What the task asks: What lines in the material hold the string "agent"? Return every one of them.

:: Given data ::

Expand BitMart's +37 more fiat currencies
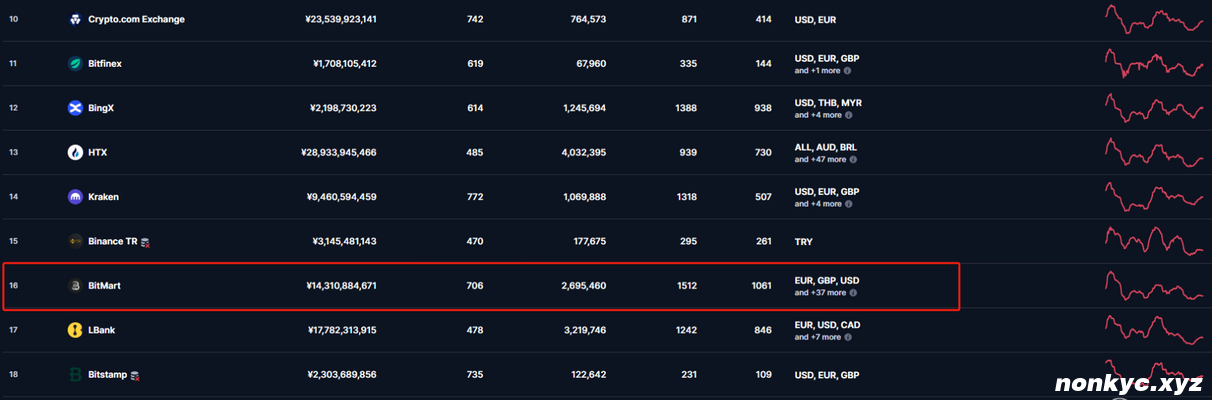 820,293
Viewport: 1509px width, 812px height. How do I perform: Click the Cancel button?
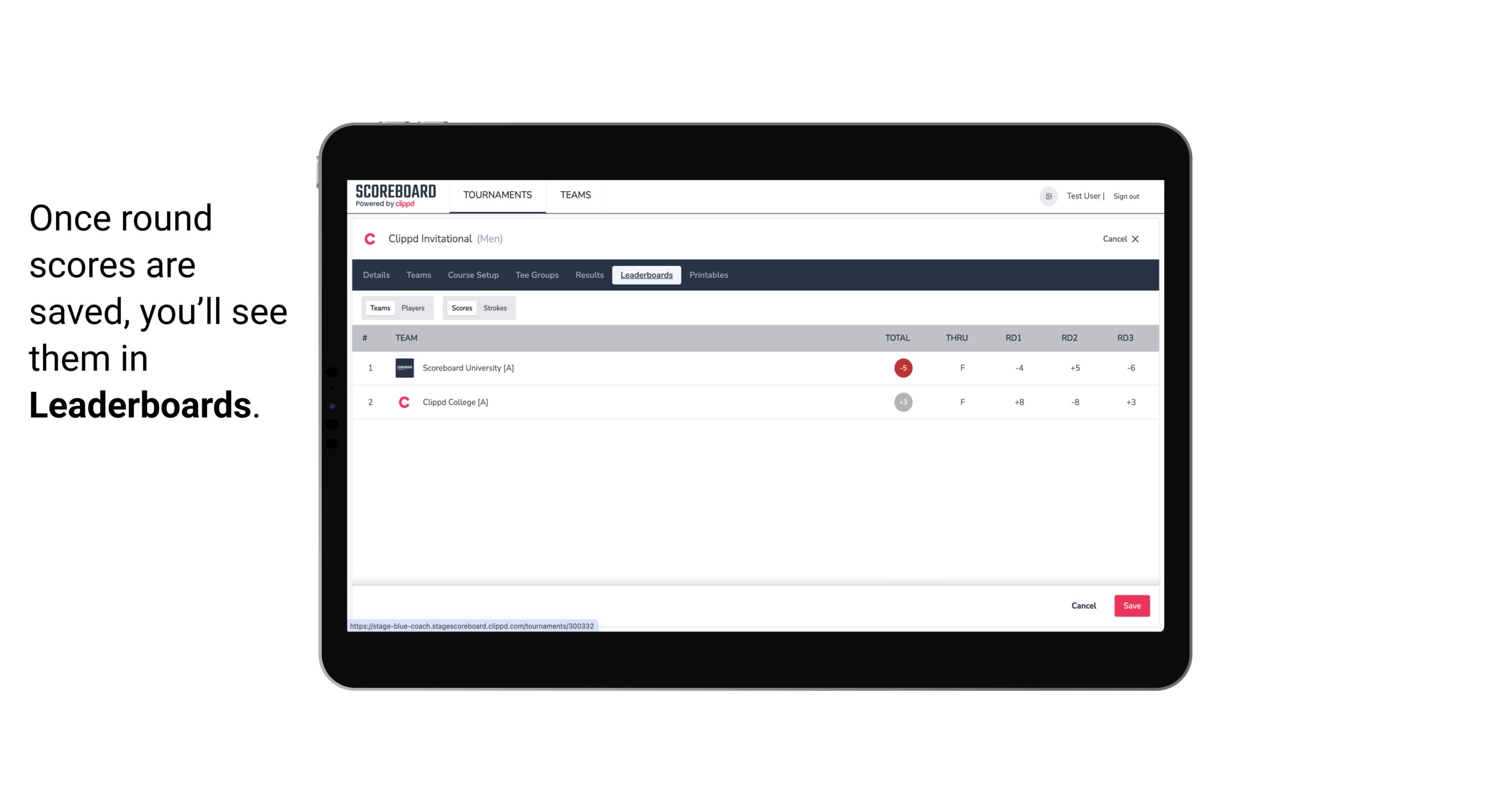coord(1084,606)
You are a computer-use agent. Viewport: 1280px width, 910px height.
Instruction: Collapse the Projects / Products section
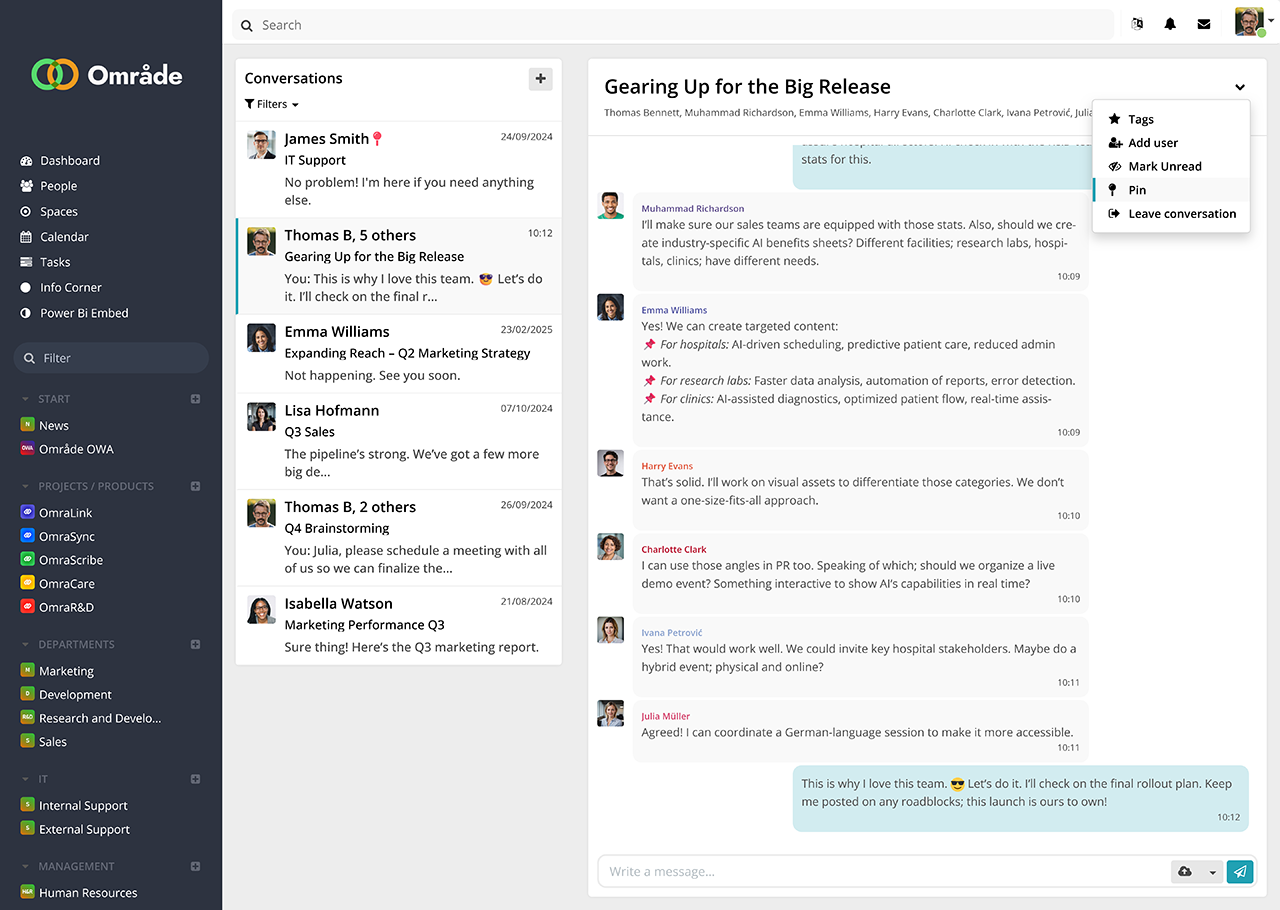tap(26, 487)
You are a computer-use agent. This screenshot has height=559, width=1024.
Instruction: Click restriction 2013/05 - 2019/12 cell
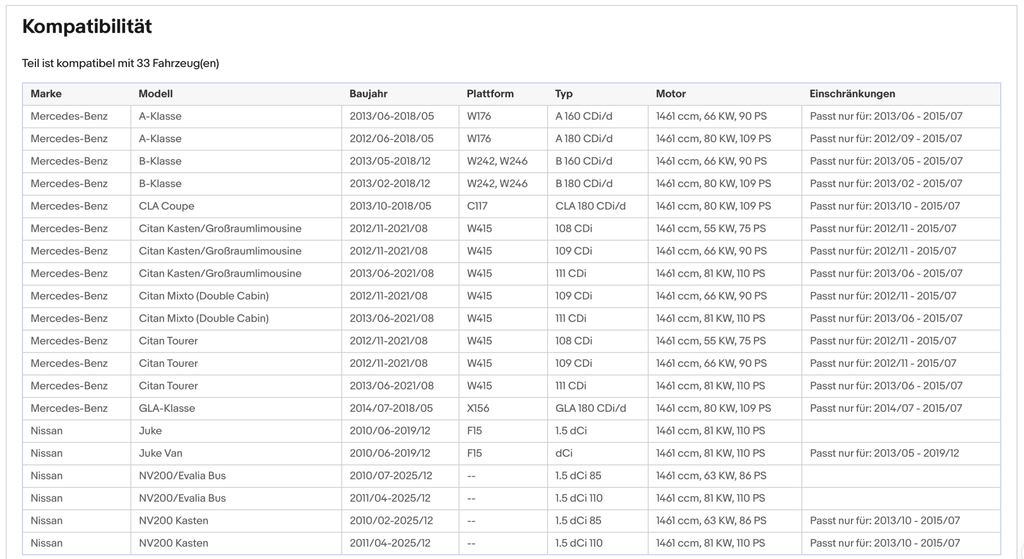[901, 453]
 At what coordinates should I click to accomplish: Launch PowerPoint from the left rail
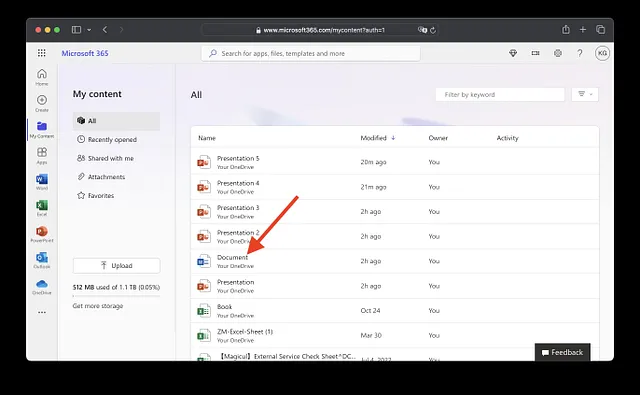point(42,234)
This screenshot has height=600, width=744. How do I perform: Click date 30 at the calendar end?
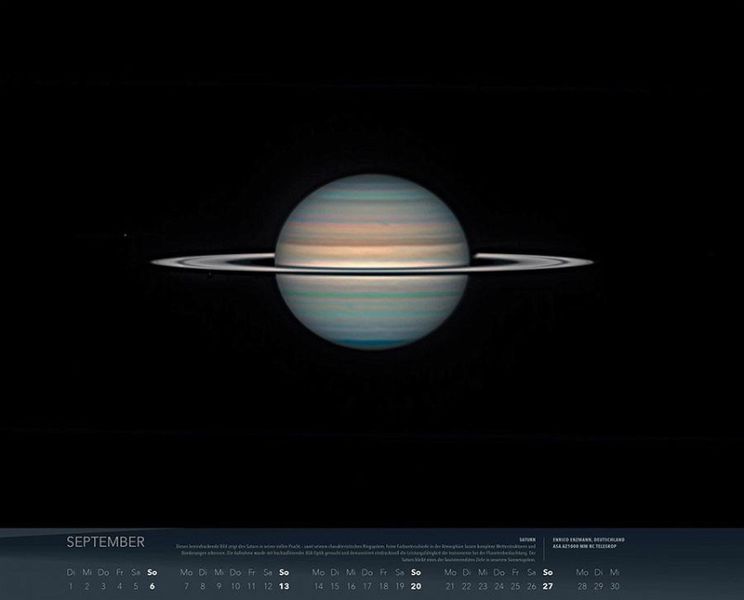[615, 586]
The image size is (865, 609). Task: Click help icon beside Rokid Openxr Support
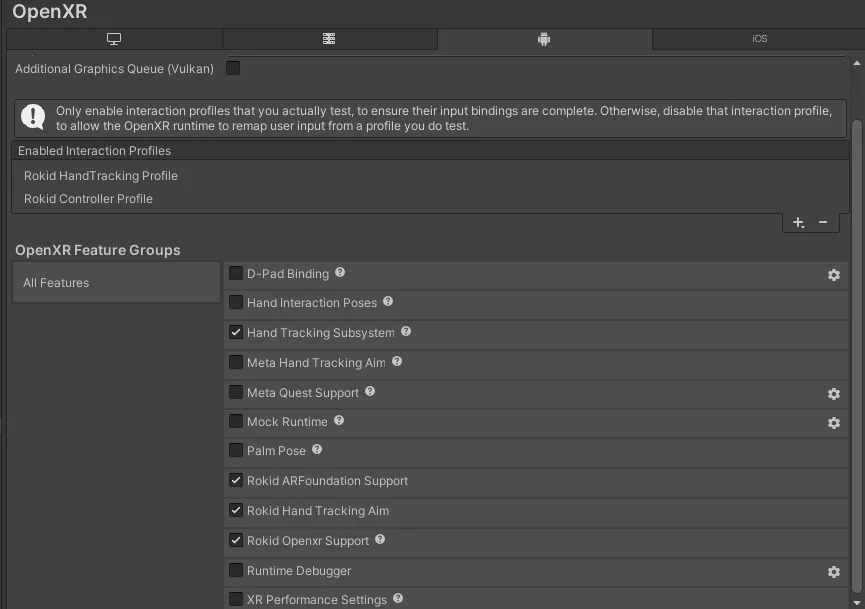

:::

Output of the exercise:
You are a computer-use agent. Viewport: 1280px width, 910px height.
You are a computer-use agent. This screenshot has height=559, width=1024.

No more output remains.